* Exercise brief:
Could you please repeat the data below word for word?

═════ Data to use

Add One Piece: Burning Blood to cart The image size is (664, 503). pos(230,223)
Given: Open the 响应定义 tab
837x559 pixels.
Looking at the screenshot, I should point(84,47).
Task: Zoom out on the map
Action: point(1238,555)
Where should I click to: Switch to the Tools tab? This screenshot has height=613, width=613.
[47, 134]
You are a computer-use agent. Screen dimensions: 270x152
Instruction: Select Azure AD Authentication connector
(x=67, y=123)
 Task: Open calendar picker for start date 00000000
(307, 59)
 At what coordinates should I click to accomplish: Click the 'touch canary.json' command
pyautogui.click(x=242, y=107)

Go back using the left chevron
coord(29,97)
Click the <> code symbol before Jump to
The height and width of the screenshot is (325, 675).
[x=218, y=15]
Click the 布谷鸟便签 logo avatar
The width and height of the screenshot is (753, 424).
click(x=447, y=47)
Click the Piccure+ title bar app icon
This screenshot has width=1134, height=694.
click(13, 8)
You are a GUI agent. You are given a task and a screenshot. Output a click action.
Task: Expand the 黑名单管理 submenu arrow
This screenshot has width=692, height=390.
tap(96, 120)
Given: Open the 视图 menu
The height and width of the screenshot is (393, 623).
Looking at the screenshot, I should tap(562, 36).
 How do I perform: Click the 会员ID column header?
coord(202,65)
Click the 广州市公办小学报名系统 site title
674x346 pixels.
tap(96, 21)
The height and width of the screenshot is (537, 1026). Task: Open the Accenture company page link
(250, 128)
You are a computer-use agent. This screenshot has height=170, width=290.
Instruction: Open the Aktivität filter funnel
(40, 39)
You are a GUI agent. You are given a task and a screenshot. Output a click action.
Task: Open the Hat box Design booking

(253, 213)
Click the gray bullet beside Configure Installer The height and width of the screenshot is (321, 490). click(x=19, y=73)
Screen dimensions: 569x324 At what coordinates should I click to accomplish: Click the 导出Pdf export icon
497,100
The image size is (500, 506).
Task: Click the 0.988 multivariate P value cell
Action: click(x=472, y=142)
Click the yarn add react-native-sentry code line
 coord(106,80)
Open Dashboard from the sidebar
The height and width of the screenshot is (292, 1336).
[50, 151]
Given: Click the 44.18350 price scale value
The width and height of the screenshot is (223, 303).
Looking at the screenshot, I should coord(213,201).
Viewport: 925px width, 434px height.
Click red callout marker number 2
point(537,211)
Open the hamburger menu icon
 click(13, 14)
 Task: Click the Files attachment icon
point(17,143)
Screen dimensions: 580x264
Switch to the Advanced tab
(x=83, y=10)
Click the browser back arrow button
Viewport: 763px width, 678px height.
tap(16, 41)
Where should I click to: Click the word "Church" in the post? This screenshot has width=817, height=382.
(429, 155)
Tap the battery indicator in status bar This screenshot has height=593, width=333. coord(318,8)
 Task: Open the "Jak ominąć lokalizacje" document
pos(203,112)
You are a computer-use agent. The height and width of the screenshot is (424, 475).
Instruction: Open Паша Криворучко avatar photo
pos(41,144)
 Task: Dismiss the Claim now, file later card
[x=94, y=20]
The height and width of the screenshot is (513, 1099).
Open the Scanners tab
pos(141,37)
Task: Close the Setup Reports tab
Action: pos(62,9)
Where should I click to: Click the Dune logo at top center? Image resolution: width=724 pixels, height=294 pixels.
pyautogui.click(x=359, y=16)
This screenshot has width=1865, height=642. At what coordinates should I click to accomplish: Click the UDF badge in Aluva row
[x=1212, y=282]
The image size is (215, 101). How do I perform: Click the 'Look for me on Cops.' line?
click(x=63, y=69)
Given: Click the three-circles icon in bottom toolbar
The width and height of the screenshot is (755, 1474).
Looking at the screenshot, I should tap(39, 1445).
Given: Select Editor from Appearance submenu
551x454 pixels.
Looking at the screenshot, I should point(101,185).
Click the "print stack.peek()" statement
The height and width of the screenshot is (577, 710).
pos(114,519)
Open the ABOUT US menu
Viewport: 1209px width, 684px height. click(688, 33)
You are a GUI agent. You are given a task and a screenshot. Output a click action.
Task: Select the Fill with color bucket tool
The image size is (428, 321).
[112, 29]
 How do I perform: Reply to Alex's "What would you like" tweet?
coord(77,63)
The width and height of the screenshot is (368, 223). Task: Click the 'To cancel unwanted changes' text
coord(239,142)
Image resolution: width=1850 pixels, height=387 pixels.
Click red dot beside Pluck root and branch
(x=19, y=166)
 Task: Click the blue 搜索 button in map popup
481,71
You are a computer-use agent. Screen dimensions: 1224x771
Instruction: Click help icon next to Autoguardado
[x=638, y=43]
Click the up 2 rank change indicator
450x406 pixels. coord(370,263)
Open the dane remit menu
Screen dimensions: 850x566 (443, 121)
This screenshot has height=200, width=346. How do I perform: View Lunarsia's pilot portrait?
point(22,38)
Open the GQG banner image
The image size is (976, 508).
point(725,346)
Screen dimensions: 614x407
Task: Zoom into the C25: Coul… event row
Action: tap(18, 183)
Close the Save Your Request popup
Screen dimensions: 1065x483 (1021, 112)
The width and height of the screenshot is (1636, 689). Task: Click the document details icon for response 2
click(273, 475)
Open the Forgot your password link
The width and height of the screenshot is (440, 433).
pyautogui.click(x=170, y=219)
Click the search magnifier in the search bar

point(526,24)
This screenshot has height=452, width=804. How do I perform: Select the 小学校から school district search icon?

══════════

* Exercise output:
Add One Piece: Burning Blood to cart The image size is (664, 503). pos(230,223)
Given: Open the 响应定义 tab
837x559 pixels.
Looking at the screenshot, I should point(84,47).
Task: Zoom out on the map
Action: point(1238,555)
Where should I click to: Switch to the Tools tab? This screenshot has height=613, width=613.
[47, 134]
You are a computer-use agent. Screen dimensions: 270x152
Instruction: Select Azure AD Authentication connector
(x=67, y=123)
 Task: Open calendar picker for start date 00000000
(307, 59)
 At what coordinates should I click to accomplish: Click the 'touch canary.json' command
pyautogui.click(x=242, y=107)

Go back using the left chevron
coord(29,97)
Click the <> code symbol before Jump to
The height and width of the screenshot is (325, 675).
[x=218, y=15]
Click the 布谷鸟便签 logo avatar
The width and height of the screenshot is (753, 424).
click(x=447, y=47)
Click the Piccure+ title bar app icon
This screenshot has width=1134, height=694.
click(13, 8)
You are a GUI agent. You are given a task and a screenshot. Output a click action.
Task: Expand the 黑名单管理 submenu arrow
This screenshot has width=692, height=390.
tap(96, 120)
Given: Open the 视图 menu
The height and width of the screenshot is (393, 623).
Looking at the screenshot, I should tap(562, 36).
 How do I perform: Click the 会员ID column header?
coord(202,65)
Click the 广州市公办小学报名系统 site title
674x346 pixels.
tap(96, 21)
The height and width of the screenshot is (537, 1026). Task: Open the Accenture company page link
(250, 128)
You are a computer-use agent. This screenshot has height=170, width=290.
Instruction: Open the Aktivität filter funnel
(40, 39)
You are a GUI agent. You are given a task and a screenshot. Output a click action.
Task: Open the Hat box Design booking

(253, 213)
Click the gray bullet beside Configure Installer The height and width of the screenshot is (321, 490). click(x=19, y=73)
Screen dimensions: 569x324 At what coordinates should I click to accomplish: Click the 导出Pdf export icon
497,100
The image size is (500, 506).
Task: Click the 0.988 multivariate P value cell
Action: click(x=472, y=142)
Click the yarn add react-native-sentry code line
 coord(106,80)
Open Dashboard from the sidebar
The height and width of the screenshot is (292, 1336).
[50, 151]
Given: Click the 44.18350 price scale value
The width and height of the screenshot is (223, 303).
Looking at the screenshot, I should coord(213,201).
Viewport: 925px width, 434px height.
Click red callout marker number 2
point(537,211)
Open the hamburger menu icon
 click(13, 14)
 Task: Click the Files attachment icon
point(17,143)
Screen dimensions: 580x264
Switch to the Advanced tab
(x=83, y=10)
Click the browser back arrow button
Viewport: 763px width, 678px height.
tap(16, 41)
Where should I click to: Click the word "Church" in the post? This screenshot has width=817, height=382.
(429, 155)
Tap the battery indicator in status bar This screenshot has height=593, width=333. coord(318,8)
 Task: Open the "Jak ominąć lokalizacje" document
pos(203,112)
You are a computer-use agent. The height and width of the screenshot is (424, 475).
Instruction: Open Паша Криворучко avatar photo
pos(41,144)
 Task: Dismiss the Claim now, file later card
[x=94, y=20]
The height and width of the screenshot is (513, 1099).
Open the Scanners tab
pos(141,37)
Task: Close the Setup Reports tab
Action: pos(62,9)
Where should I click to: Click the Dune logo at top center? Image resolution: width=724 pixels, height=294 pixels.
pyautogui.click(x=359, y=16)
This screenshot has width=1865, height=642. At what coordinates should I click to accomplish: Click the UDF badge in Aluva row
[x=1212, y=282]
The image size is (215, 101). How do I perform: Click the 'Look for me on Cops.' line?
click(x=63, y=69)
Given: Click the three-circles icon in bottom toolbar
The width and height of the screenshot is (755, 1474).
Looking at the screenshot, I should tap(39, 1445).
Given: Select Editor from Appearance submenu
551x454 pixels.
Looking at the screenshot, I should point(101,185).
Click the "print stack.peek()" statement
The height and width of the screenshot is (577, 710).
pos(114,519)
Open the ABOUT US menu
Viewport: 1209px width, 684px height. click(688, 33)
You are a GUI agent. You are given a task and a screenshot. Output a click action.
Task: Select the Fill with color bucket tool
The image size is (428, 321).
[112, 29]
 How do I perform: Reply to Alex's "What would you like" tweet?
coord(77,63)
The width and height of the screenshot is (368, 223). Task: Click the 'To cancel unwanted changes' text
coord(239,142)
Image resolution: width=1850 pixels, height=387 pixels.
Click red dot beside Pluck root and branch
(x=19, y=166)
 Task: Click the blue 搜索 button in map popup
481,71
You are a computer-use agent. Screen dimensions: 1224x771
Instruction: Click help icon next to Autoguardado
[x=638, y=43]
Click the up 2 rank change indicator
450x406 pixels. coord(370,263)
Open the dane remit menu
Screen dimensions: 850x566 (443, 121)
This screenshot has height=200, width=346. How do I perform: View Lunarsia's pilot portrait?
point(22,38)
Open the GQG banner image
The image size is (976, 508).
point(725,346)
Screen dimensions: 614x407
Task: Zoom into the C25: Coul… event row
Action: tap(18, 183)
Close the Save Your Request popup
Screen dimensions: 1065x483 (1021, 112)
The width and height of the screenshot is (1636, 689). Task: Click the document details icon for response 2
click(273, 475)
Open the Forgot your password link
The width and height of the screenshot is (440, 433).
pyautogui.click(x=170, y=219)
Click the search magnifier in the search bar

point(526,24)
This screenshot has height=452, width=804. How do I perform: Select the 小学校から school district search icon?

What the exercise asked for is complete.